To realise beneficial service change and use the data we can access to best effect, we need to change how we look at electronic patient records, says Michael Thick

As a clinician who has been closely involved in clinical IT for all my working life, my first observation is that very few organisations have an electronic patient record (EPR) working properly.

Professor Michael Thick

Michael Thick

My second is that, unless we use technology to enable a transformation in service delivery, we are whistling in the wind as far as filling the £30bn funding gap goes.

My third observation is just how few people truly understand this.

If there was one thing we all should have learned from NHS Connecting for Health’s National Programme for IT, where I was chief clinical information officer from 2006 to 2011, it is that you cannot use technology to force a change in behaviour.

‘You cannot use technology to force a change in behaviour’

One person who does grasp this is Beverley Bryant, director of strategic systems and technology for NHS England.

Ms Bryant’s major thrust is interoperability to maximise the investment that has already been made by getting systems to work together and enabling people to come up with solutions of their own that work for them. That might be within an organisation but, increasingly, it will be across organisations and across health and social care. We need to get the right information to the right place at the right time.

Who do you trust?

The other changing dynamic is the public’s experience of technology.

Smartphones with health and fitness apps, as well as wearable devices, mean more and more people are producing their own data. What kind of place does such data have in an “official” EPR?

‘The public won’t accept a central authority making a land grab for information to do with as they please’

Some health professionals say this data cannot be trusted.

We have to change that attitude and we have to start to answer some questions around the ownership of data. Because if there was a second thing we learned from the IT programme, it was that the public will not accept a central authority making a land grab for information to do with as they please. We are still living with the consequences of that attitude today.

**Aim of the task**
Continue the article on electronic patient records in the NHS, starting right after its final sentence.

(Collected data entries)
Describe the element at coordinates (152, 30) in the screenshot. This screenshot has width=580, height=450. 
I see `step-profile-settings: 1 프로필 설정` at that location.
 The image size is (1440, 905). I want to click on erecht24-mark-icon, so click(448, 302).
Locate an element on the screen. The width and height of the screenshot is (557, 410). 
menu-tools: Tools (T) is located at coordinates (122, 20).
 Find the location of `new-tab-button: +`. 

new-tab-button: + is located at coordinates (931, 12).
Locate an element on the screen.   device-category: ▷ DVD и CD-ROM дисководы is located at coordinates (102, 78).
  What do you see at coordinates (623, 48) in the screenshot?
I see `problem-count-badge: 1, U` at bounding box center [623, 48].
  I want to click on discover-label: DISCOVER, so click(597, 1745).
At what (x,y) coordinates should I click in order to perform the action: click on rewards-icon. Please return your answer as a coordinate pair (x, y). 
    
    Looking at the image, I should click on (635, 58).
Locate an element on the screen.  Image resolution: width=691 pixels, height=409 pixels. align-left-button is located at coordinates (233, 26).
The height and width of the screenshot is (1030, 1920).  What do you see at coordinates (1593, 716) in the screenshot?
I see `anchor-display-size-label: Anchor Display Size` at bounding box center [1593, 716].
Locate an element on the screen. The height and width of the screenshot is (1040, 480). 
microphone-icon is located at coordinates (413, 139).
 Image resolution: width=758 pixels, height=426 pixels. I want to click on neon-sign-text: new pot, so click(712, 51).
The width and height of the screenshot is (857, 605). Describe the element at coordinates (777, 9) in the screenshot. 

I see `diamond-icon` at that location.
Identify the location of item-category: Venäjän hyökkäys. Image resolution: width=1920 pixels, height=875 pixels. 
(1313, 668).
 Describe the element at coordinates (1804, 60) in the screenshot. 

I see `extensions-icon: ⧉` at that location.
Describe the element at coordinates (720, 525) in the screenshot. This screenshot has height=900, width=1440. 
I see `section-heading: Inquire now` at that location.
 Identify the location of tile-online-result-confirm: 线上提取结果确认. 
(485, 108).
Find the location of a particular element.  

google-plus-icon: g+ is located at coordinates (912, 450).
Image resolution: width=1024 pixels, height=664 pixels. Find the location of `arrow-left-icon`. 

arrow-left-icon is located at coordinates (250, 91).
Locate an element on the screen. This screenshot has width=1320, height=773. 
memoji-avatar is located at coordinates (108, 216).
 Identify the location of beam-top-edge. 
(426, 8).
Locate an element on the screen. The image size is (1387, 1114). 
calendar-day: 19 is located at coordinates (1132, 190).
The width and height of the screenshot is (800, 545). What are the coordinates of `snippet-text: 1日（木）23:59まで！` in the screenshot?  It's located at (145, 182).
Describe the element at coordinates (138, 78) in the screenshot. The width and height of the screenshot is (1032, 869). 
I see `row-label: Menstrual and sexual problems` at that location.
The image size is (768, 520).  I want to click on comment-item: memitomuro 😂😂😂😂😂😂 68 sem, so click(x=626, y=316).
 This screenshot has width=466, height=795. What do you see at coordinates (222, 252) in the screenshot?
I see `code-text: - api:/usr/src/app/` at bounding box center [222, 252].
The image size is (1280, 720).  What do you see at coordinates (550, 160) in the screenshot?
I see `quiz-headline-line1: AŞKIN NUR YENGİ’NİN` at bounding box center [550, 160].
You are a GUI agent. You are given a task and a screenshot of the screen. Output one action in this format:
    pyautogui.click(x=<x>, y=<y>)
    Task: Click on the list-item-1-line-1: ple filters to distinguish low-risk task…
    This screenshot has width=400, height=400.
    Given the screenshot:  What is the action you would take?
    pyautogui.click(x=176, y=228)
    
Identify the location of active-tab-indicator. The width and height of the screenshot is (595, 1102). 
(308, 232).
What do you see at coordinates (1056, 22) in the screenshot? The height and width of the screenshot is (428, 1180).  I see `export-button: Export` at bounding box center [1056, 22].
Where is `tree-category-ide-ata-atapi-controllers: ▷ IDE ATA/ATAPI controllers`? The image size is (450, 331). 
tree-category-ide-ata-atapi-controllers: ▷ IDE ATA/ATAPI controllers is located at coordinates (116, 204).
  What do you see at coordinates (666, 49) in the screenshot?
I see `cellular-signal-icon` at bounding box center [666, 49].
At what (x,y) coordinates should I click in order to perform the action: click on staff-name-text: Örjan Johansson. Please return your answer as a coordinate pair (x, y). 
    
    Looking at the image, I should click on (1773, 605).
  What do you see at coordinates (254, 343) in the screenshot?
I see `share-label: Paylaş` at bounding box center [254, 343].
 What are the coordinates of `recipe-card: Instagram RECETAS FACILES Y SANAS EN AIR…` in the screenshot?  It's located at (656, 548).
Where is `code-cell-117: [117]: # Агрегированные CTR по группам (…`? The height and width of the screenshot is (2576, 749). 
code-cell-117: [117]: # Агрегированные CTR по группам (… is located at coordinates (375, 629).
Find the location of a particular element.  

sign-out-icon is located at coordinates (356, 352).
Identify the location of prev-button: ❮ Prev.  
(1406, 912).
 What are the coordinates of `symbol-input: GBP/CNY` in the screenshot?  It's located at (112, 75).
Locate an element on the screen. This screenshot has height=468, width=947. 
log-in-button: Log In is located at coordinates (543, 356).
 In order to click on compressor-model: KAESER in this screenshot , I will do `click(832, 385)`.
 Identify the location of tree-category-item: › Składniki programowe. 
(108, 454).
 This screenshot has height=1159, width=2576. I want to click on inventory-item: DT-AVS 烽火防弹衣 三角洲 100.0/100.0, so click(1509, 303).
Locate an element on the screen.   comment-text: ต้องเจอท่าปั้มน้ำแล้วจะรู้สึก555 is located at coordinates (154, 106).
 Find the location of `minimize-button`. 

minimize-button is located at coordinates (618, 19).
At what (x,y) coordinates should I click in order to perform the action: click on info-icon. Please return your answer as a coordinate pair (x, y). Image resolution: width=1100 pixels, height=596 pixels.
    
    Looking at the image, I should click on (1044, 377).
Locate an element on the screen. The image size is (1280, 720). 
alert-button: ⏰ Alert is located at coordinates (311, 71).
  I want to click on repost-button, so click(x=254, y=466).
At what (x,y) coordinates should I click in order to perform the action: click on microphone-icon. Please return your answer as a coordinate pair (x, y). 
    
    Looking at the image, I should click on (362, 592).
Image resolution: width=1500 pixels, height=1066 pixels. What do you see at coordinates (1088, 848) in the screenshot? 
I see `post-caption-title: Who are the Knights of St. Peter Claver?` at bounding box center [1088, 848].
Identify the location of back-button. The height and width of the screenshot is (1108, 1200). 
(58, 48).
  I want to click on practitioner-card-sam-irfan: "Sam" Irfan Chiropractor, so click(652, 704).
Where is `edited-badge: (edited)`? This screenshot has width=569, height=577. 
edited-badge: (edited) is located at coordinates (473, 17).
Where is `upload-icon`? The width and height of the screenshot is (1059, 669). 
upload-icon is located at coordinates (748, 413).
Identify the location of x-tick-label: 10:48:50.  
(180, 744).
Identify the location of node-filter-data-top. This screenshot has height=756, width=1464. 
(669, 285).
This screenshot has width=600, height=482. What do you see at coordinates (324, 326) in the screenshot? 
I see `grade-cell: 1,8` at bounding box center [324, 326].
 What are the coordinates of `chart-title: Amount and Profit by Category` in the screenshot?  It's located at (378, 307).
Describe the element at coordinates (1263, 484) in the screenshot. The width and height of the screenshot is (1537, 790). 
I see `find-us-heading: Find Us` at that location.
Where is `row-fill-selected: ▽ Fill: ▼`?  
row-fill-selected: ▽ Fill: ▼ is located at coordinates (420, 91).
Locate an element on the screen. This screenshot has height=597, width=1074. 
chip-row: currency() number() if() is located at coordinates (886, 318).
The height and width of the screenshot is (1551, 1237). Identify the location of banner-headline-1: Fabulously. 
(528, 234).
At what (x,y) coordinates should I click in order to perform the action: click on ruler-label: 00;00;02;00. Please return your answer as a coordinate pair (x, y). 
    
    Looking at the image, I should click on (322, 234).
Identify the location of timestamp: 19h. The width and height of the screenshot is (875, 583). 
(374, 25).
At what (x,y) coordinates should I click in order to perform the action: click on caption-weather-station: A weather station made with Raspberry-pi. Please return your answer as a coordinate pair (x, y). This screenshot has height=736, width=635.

**Expected answer**
All of this raises a question: where does an EPR really belong? It is a question that is philosophical, practical and commercial.

In an NHS with organisations merging and morphing, there is considerable uncertainty about the place of the typical 10-15 year, organisation centric EPR contract. Vendors need to come up with something useful and cost effective for the NHS in its current financial situation.

Technology as a service

We need a new way of thinking about an EPR – the EPR as a service. Not only could this transform the business model of deploying organisational-wide IT projects but also the way the NHS thinks about technology.

A good example of technology as a service is Coordinate my Care, the end of life shared care record I helped deliver in London with the Royal Marsden Hospital. It is now expanding to deliver a long term condition shared record.

‘Coordinate my Care is like a mini EPR. It records the patient’s wishes, consent and care plan’

The clinical engagement gelled around the shocking statistic that 80 per cent of patients wanted to die in their own home but fewer than 25 per cent achieved it. Once the service knew and understood that fact, it was easy to mobilise a response enabled by technology.

You could regard the Coordinate my Care record as a mini EPR. It records the patient’s wishes, their consent and their care plan and is available to all the services looking after them. It is true that not every GP in London has signed up, but that reflects the inherent conservatism of doctors.

This is a truly disruptive deployment of technology that disturbs their current status quo – you can’t please all the people all the time.

Software anarchy

Which brings me to another type of technology that is disturbing the status quo: open source.

This is where the coding behind a piece of software is open and available for anyone to use and improve. And it is building momentum to the NHS. Moorfields Open Eyes EPR is open source, as is the new NHS e-Referral Service, which replaced Choose and Book this summer.

This is not software anarchy, as some suggest, nor is it a dictatorial top down directive. It is about working with people to gain a consensus about improving a system through collaboration. With the right governance in place, it is a way of offering clinicians an input into a system while maintaining its integrity.

‘When you trust data and the story it tells, it can lead you to the right response’

Taunton and Somerset Foundation Trust has signed a contract with IMS Maxims, which will provide it with an open source EPR; together they explore some of these new dynamics. The EPR is due to go live later this year. It is going to be a journey and one that will require new kinds of relationships, both between executives and clinicians and with the data.

It is not just health professionals who do not trust data; I have seen hospital boards reject data that showed the number of patients who did not need to be under its care.

Instead of acting on the insights, the technology was dismissed as inaccurate.

When you introduce technology, there will always be surprises. When you trust the data and the story it tells, it can lead you to the right response – and that’s when you start to get technology enabled change.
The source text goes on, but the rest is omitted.